Find the line containing "Click the warning". Retype it and every later line of the records exactly, leaving out pictures.

══════════

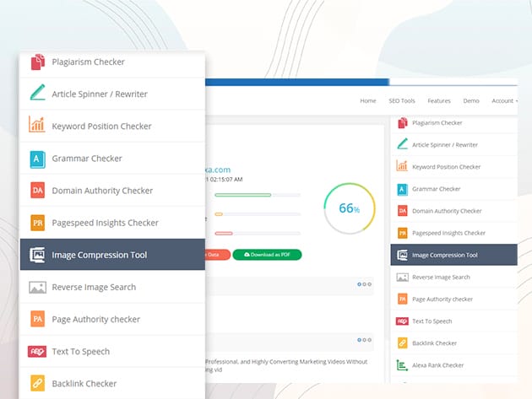Click the large Plagiarism Checker icon in left overlay
Screen dimensions: 532x399
pos(37,62)
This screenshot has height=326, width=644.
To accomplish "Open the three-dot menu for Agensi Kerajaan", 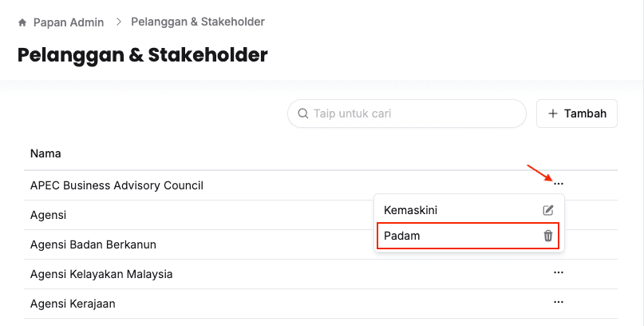I will point(559,302).
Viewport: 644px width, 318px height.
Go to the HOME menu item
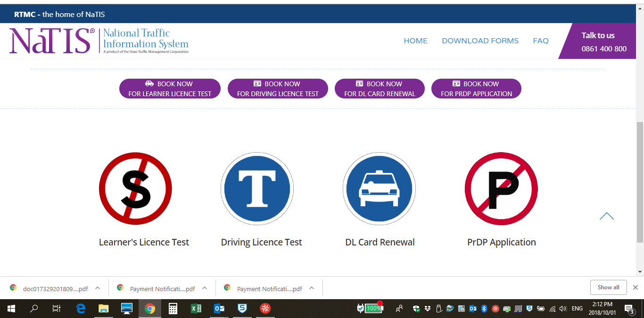pyautogui.click(x=415, y=41)
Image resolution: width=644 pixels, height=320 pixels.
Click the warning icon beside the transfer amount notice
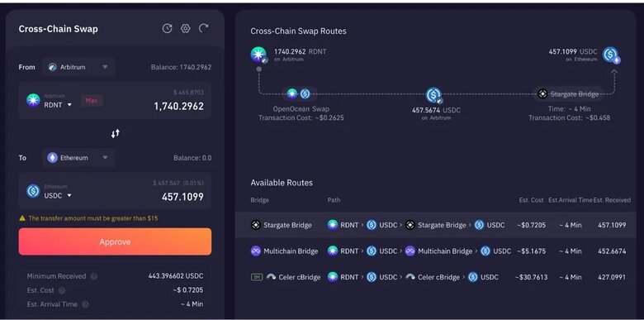click(x=22, y=218)
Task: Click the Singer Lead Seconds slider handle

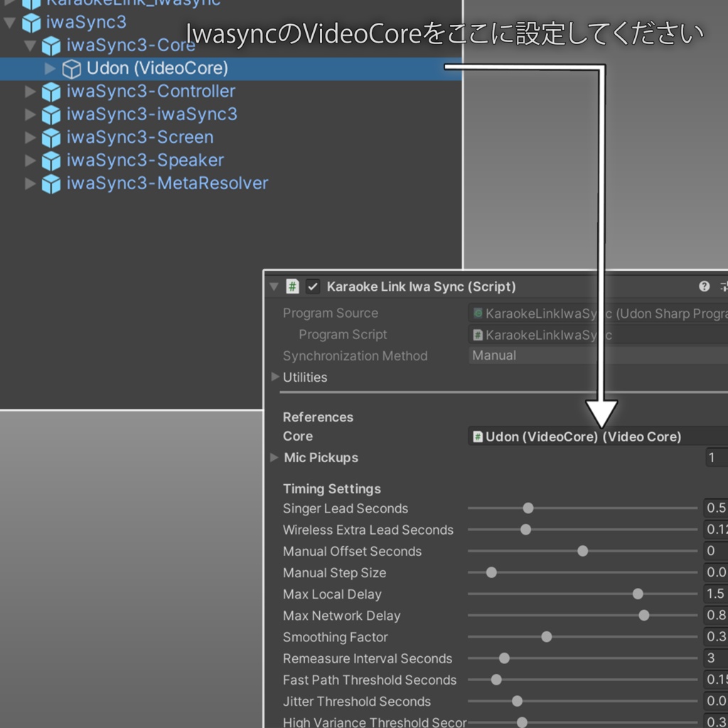Action: point(528,508)
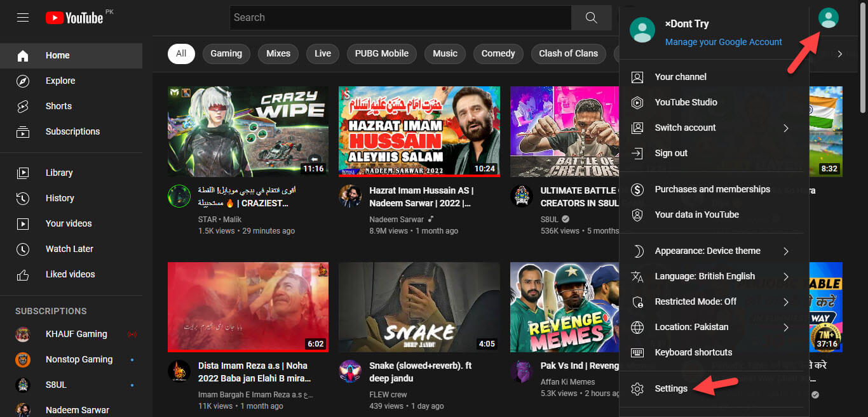
Task: Select the Gaming filter chip
Action: (x=226, y=53)

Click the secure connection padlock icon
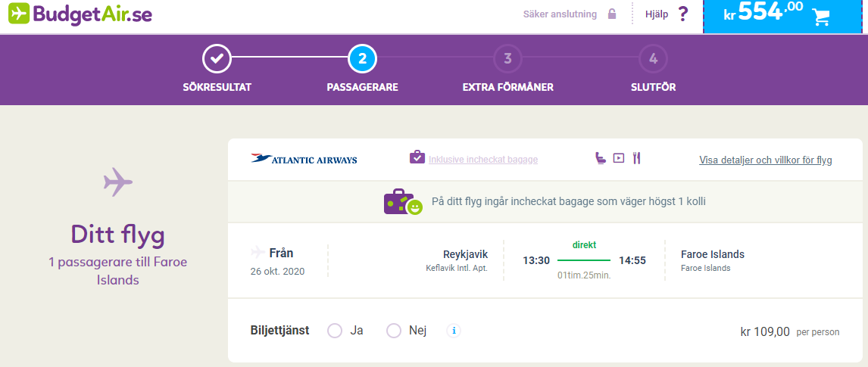612,14
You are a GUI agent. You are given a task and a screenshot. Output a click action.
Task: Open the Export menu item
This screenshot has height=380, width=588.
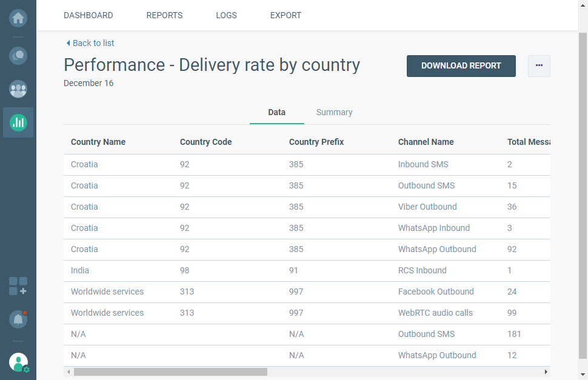pos(286,15)

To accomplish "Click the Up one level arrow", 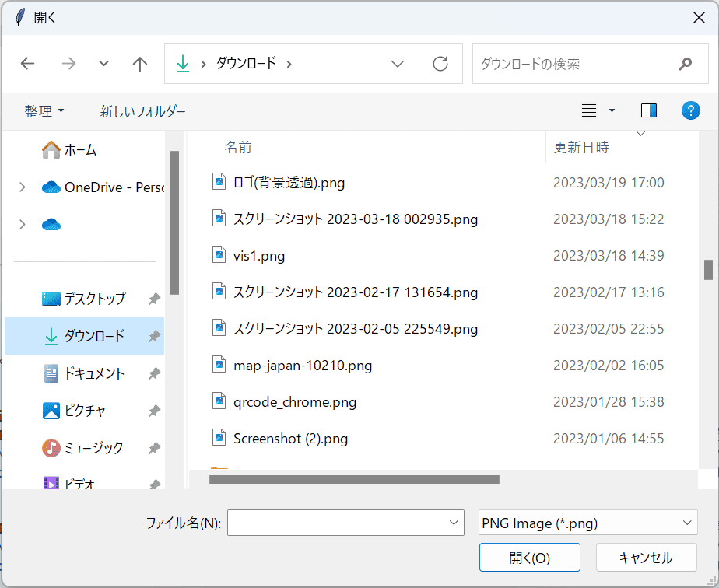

══════════

• WORKED SOLUTION
Click the warning icon beside the transfer amount notice
click(x=22, y=218)
Task: Click the Singer Lead Seconds slider handle

Action: point(528,508)
Task: Select the Gaming filter chip
Action: (x=226, y=53)

Click the secure connection padlock icon
612,14
You are a GUI agent. You are given a task and a screenshot. Output a click action.
Task: Open the Export menu item
This screenshot has height=380, width=588.
pos(286,15)

To accomplish "Click the Up one level arrow", 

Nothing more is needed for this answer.